Substructure and similarity searching a large dataset
=====================================================

Open Babel provides a format called the ``fs -- fastsearch index`` which should be used when searching large datasets (like ChEMBL) for molecules similar to a particular query. There are faster ways of searching (like using a chemical database) but FastSearch is convenient, and should give reasonable performance for most people.

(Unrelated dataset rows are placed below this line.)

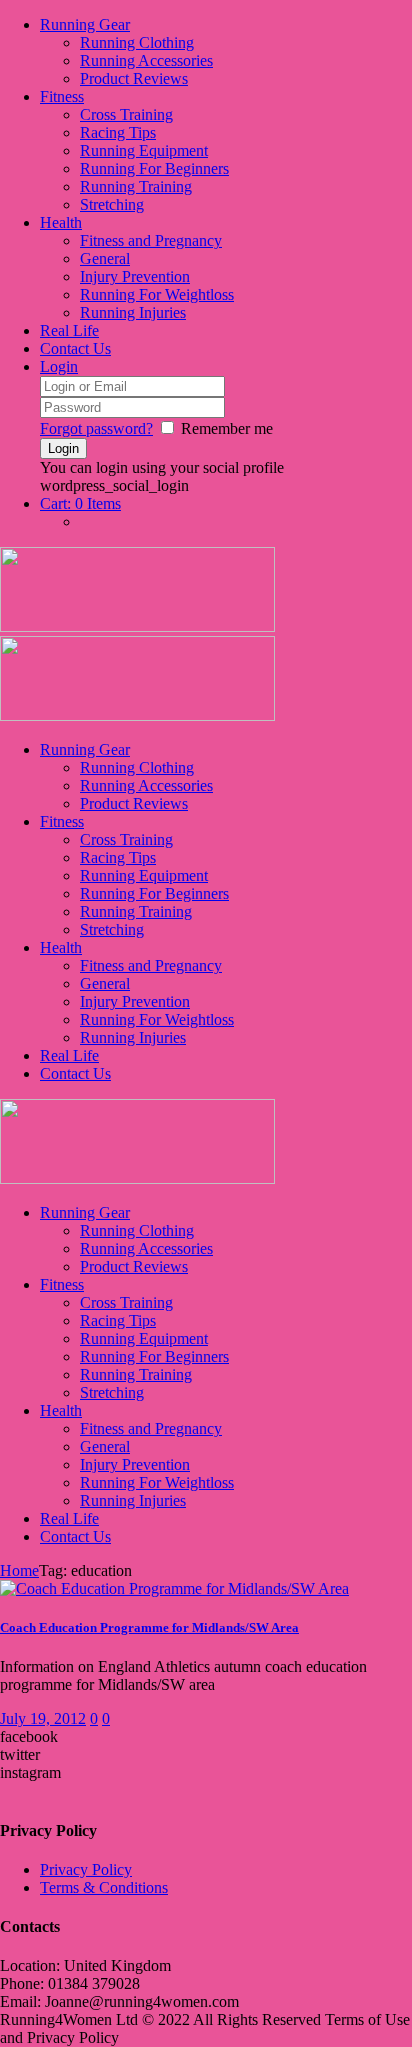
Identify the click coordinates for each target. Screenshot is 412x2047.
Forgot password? (96, 428)
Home (19, 1570)
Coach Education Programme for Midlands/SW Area (149, 1627)
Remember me (227, 428)
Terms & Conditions (104, 1887)
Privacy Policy (86, 1869)
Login (59, 366)
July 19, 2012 (43, 1718)
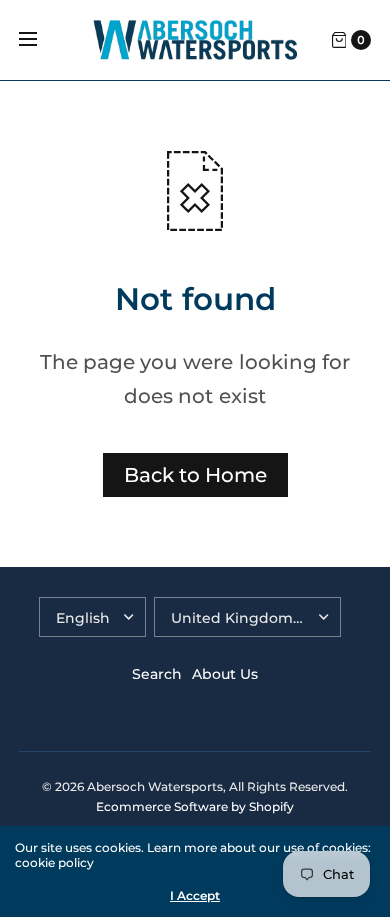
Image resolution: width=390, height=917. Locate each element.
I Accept (195, 896)
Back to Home (195, 475)
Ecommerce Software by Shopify (195, 806)
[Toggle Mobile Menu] (41, 40)
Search (157, 674)
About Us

To demonstrate similarity searching, we will use the first 1000 molecules in the latest release of ChEMBL:

* Download the 2D SDF version of ChEMBL, :file:`chembl_nn.sdf.gz`, from the `ChEMBLdb download site`_ and save in your `Work` folder. (Note: this is a gzipped file, but Open Babel will handle this without problems.)
* Set up an SDF to SDF conversion, set :file:`chembl_nn.sdf.gz` as the input file and :file:`1000_chembl.sdf` as the output file.
* Only convert the first 1000 molecules by entering ``1000`` in the box :guilabel:`End import at molecule # specified`.

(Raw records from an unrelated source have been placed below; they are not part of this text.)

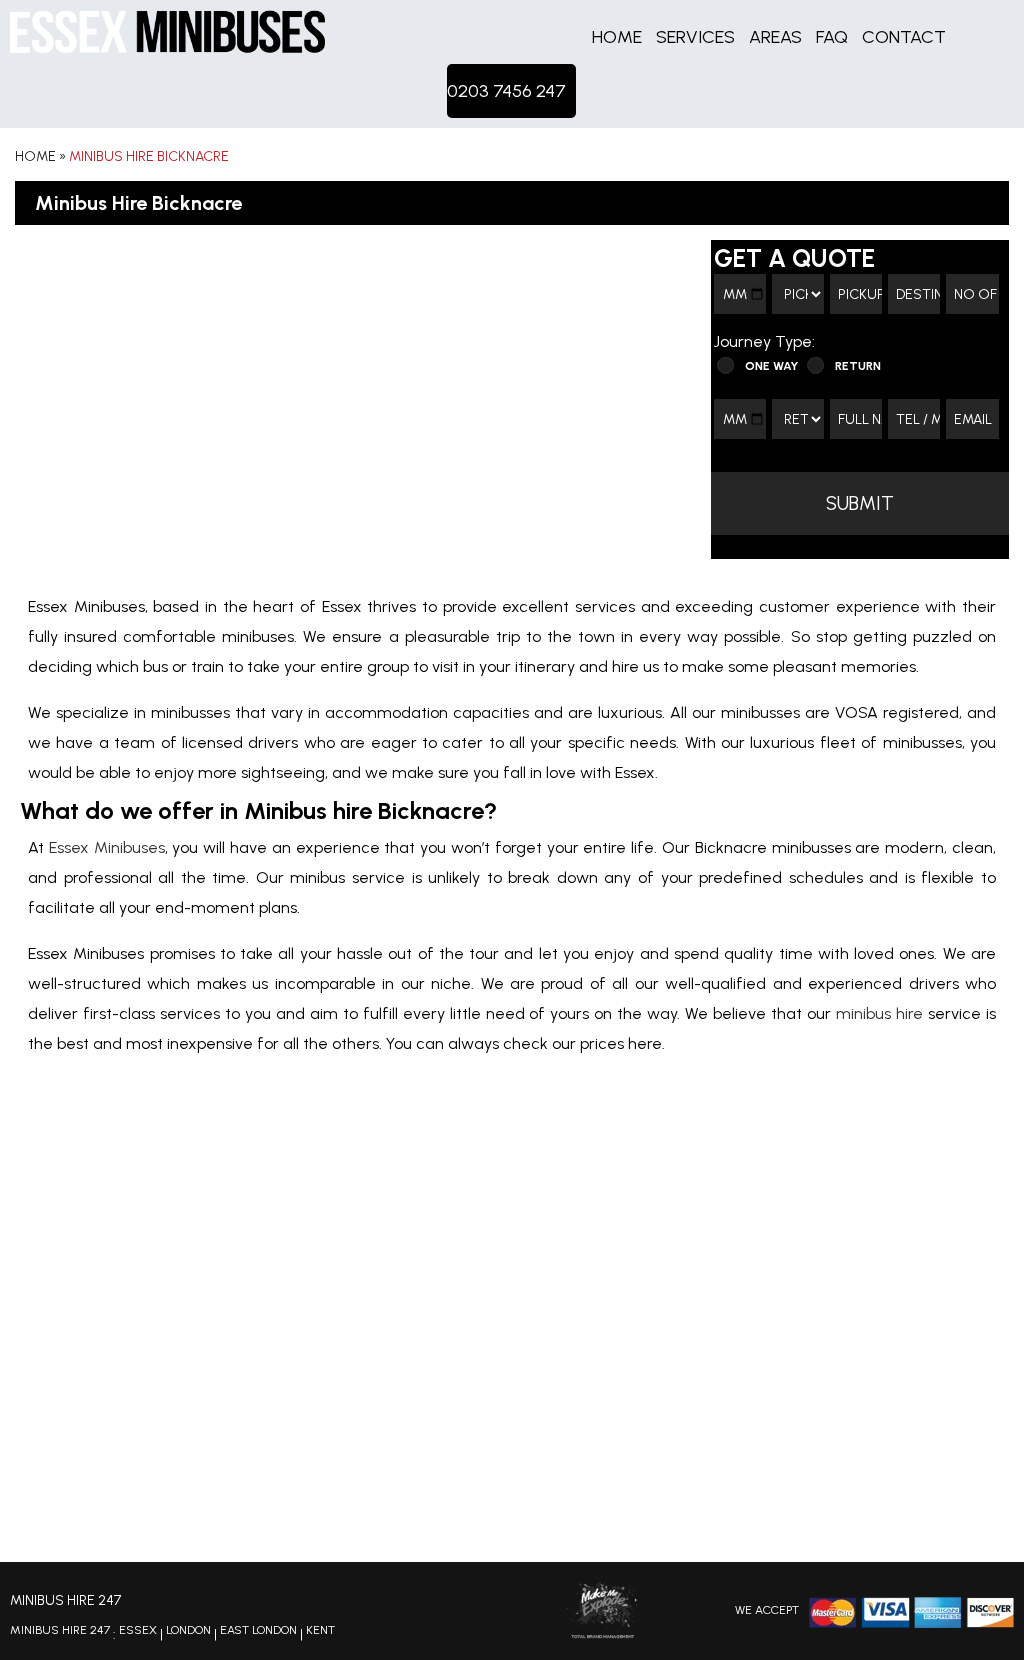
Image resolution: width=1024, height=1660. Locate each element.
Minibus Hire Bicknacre (149, 156)
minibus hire (879, 1013)
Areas (775, 37)
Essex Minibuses (107, 847)
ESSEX (138, 1630)
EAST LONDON (258, 1630)
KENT (320, 1630)
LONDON (188, 1630)
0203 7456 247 (506, 91)
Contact (904, 37)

.. figure:: ../_static/first1000.png

* Click :guilabel:`CONVERT`

.. _ChEMBLdb download site: ftp://ftp.ebi.ac.uk/pub/databases/chembl/ChEMBLdb/latest/

We can going to use the following structure for substructure and similarity searching. It can be represented by the SMILES string ``Nc1ccc(N)cc1``.

.. figure:: ../_static/1,4-diamino-phenyl.png

.. sidebar:: How the search works
   
    Behind the scenes, the FastSearch index simply stores a path-based
    binary fingerprint for each molecule. When used to search, similarity
    is measured based on the Tanimoto coefficient. For exact search, hits
    are verified by Open Babel's graph isomorphism matcher.

Next, we will create a FastSearch index for this dataset of 1000 molecules:

* Convert :file:`1000_chembl.sdf` from SDF to FS format, with an output filename of :file:`1000_chembl.fs`

By using this FastSearch index, the speed of substructure and similarity searching is much improved. First of all, let's do a substructure search:

* Set up a conversion from FS to SMILES with :file:`1000_chembl.fs` as the input file. Tick the box for :guilabel:`Output below only` and :guilabel:`Display in Firefox`
* Enter ``Nc1ccc(N)cc1`` into the box :guilabel:`Convert only if match SMARTS or mol in file`
* Click :guilabel:`CONVERT`

Q. How does the speed of the substructure search compare to if you used :file:`1000_chembl.sdf` as the input file instead?

Next, let's find the 5 most similar molecules to the same query. The Tanimoto coefficient of a path-based fingerprint is used as the measurement of similarity. This has a value from 0.0 to 1.0 (maximum similarity) and we will display the value below each molecule:

* Set up the FS to SMILES conversion as before, and again enter ``Nc1ccc(N)cc1`` into the box :guilabel:`Convert only if match SMARTS or mol in file`
* Enter ``5`` into the box :guilabel:`Do similarity search: #mols or # as min Tanimoto`
* Tick the box :guilabel:`Add Tanimoto coefficient to title in similarity search`
* Click :guilabel:`CONVERT`

.. figure:: ../_static/similarity.png

Q. Look at the 5 most similar molecules. Can you tell why they were regarded as similar to the query?